I'm constructing a shader program & GL host environment that would do a relatively simple task:
- Run VS -> TCS -> TES -> GS set of shader stages on a number of triangles (patches). TES/TCS do produce additional tesselated triangles.
- Create a simple SSBO consisting of a large enough number of vec4 elements. SSBO will hold the result of tesselation, i.e. coordinates of the tesselated vertices
- During the GS run, GS would write triangle vertices onto the SSBO
in such way that individual triangle's vertices go in the strides of
three, i.e.
(triangle1, vert1)
,(triangle1, vert2)
,(triangle1, vert3)
,(triangle2, vert1)
,(triangle2, vert2)
,(triangle2, vert3)
, etc.
In order to index my SSBO I need to somehow infer the "triangleID". I read the GS/Tess specs carefully and did some experiments. It seems GS built-in inputs just don't have it. gl_PrimitiveIDIn seems to refer to the original index of the triangle as seen in vertex shader and it's not getting incremented during the tessellation.

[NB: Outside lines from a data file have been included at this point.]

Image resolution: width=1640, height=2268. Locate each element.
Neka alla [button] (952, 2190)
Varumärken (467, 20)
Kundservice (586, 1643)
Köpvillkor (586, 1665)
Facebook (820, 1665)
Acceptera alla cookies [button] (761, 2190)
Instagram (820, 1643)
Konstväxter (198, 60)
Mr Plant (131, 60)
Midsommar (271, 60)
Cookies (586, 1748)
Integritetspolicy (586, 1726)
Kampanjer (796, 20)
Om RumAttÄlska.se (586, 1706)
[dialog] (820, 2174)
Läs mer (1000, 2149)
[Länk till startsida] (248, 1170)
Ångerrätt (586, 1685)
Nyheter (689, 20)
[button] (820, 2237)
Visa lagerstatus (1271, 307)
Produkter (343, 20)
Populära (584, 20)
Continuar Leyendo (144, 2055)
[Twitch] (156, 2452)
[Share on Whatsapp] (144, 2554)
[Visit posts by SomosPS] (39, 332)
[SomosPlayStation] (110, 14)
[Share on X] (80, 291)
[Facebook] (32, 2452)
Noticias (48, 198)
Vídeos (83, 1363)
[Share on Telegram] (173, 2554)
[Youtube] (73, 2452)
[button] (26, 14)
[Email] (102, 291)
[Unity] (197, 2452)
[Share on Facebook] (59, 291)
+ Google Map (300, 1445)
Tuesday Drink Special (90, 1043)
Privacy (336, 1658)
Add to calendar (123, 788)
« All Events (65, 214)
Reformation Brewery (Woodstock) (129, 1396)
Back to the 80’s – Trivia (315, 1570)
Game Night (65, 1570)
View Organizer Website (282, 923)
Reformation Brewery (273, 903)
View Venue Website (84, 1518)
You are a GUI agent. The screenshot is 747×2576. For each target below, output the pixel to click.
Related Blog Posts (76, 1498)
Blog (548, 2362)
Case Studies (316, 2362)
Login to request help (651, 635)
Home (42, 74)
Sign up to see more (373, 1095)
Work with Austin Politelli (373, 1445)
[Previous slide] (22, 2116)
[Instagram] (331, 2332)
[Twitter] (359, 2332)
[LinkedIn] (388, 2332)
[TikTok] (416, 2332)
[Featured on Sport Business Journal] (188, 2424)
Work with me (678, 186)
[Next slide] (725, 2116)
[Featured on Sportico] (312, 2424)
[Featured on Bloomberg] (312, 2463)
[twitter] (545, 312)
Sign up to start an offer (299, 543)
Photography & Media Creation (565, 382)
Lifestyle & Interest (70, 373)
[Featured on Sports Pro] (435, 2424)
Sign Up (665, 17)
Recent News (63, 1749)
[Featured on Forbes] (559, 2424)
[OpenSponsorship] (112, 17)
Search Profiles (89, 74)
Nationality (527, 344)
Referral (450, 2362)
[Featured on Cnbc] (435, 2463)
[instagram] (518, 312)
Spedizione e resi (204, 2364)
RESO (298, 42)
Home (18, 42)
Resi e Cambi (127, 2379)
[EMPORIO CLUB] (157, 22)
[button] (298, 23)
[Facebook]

Finally I came to the idea/workaround of having another SSBO that would have a "primitive counter" that would get incremented with atomicAdd(primCount, 1)
each time GS is executed:
layout ( triangles ) in;
layout ( triangle_strip, max_vertices = 3 ) out;
layout(std140, binding = 1) buffer AuxSSBO {
int primCount;
int lock;
int pad2;
int pad3;
};
layout(std140, binding = 2) writeonly buffer TrianglesSSBO {
writeonly vec4 pos[];
};
void main() {
int idx = atomicAdd(primCount, 1);
for (int i = 0; i < 3; ++i) {
gl_Position = gl_in[i].gl_Position;
gl_PrimitiveID = gl_PrimitiveIDIn;
pos[3 * idx + i] = vec4(gl_Position.xyz, 1.0);
EmitVertex();
}
EndPrimitive();
}
Yesterday I spent tons of time on perfecting the code above as I was getting all sorts of racing conditions on the way. Now, it seems, it does the trick on my GPU/driver, but I'm not entirely sure it's 100% correct.
So my first question is:
- What's the best way to infer the triangle index in my case and is the code above racing-cond free?
My second question is regarding performance:
- I have another implementation of my task, based on transform feedback objects & buffers and I must say it works 4 times faster (2.0 ms vs 0.5 ms per frame). I wonder why SSBO backend is so much slower than TF counterpart and is there something I can do in order to make it run faster?
P.S. full code is here: https://pastebin.com/SagKZEyi
P.S.S Updated code with DrawArraysIndirect() is here: https://gist.github.com/lhog/432af74ba41259e062f18910b5904684
Thanks!